Final Report Abstract

The DFG funded project has been accomplished as stated in the timelines of the project. The biggest hurdle in the project management were the general limitations in the research process to the COVID pandemics. Taken together, the scientific findings can be summarized as follows. Allogeneic mouse lung transplantation initiates rapid lymphangiogenesis in our CLAD mouse model. Prolonged cold ischemia time accelerates the development of CLAD phenotype, indicating that deteriorated ischemia-reperfusion injury and indirect allorecognition are fundamental for late stage CLAD development.
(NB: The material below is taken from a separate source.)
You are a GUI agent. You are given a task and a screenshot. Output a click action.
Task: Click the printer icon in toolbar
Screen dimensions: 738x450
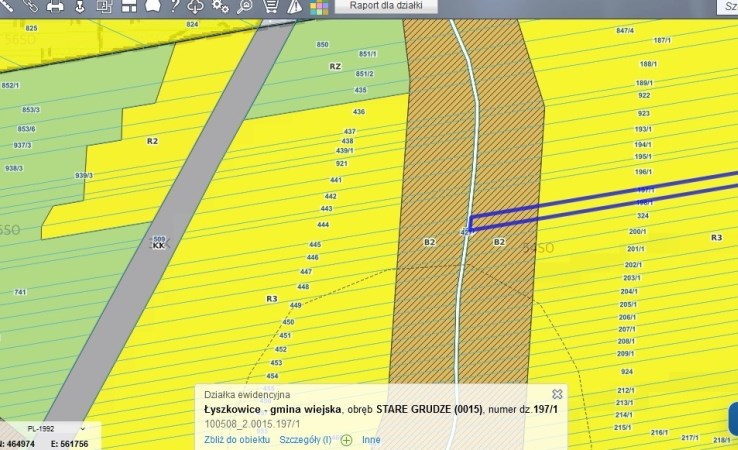tap(54, 6)

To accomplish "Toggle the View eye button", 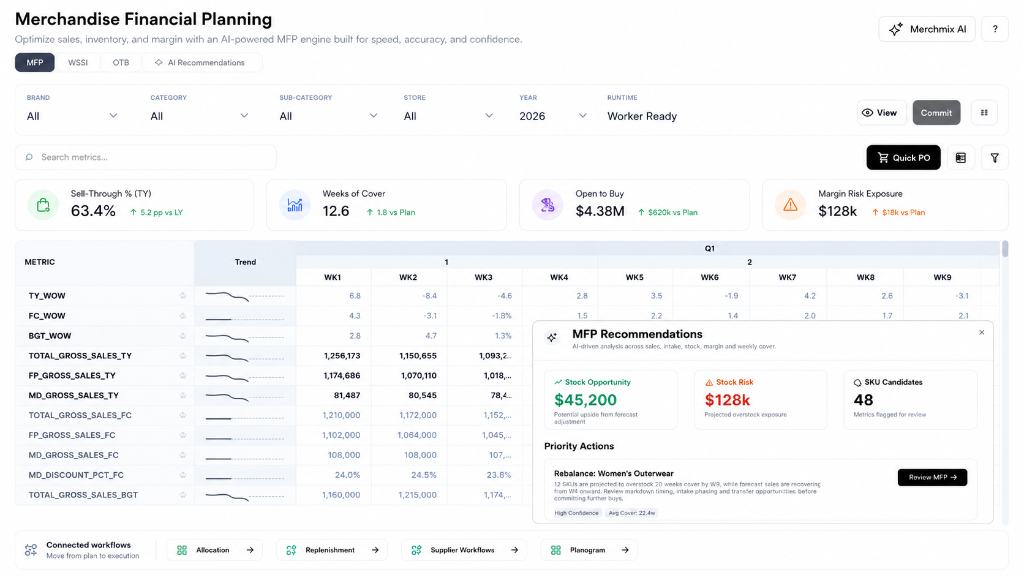I will 881,112.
Furthermore, we have confirmed that pro-inflammatory macrophages and antiinflammatory macrophages are the source of VEGFC after lung transplantation, which is crucial for VEGFR3 signalling and lymphatic activation. Moreover, we have illustrated in cell models that LPS stimulates VEGFC expression in macrophages via NF-kB signalling. TLR4, the receptor for LPS, also plays an important role in ischemia-reperfusion injury, and can be activated by damage associated molecular patterns, including HMGB-1 and low molecular weight hyaluronic acid. IFNg on the other hand regulates VEGFC negatively in macrophages and monocytes. As IFNg is highly released in lung graft by T cells, it might contribute to the regulation of VEGFC release and VEGFR3 signalling. Taken together, our data describe the VEGFC/VEGFR3 signalling pattern and lymphatic endothelial activation after lung transplantation and their significance in the CLAD development.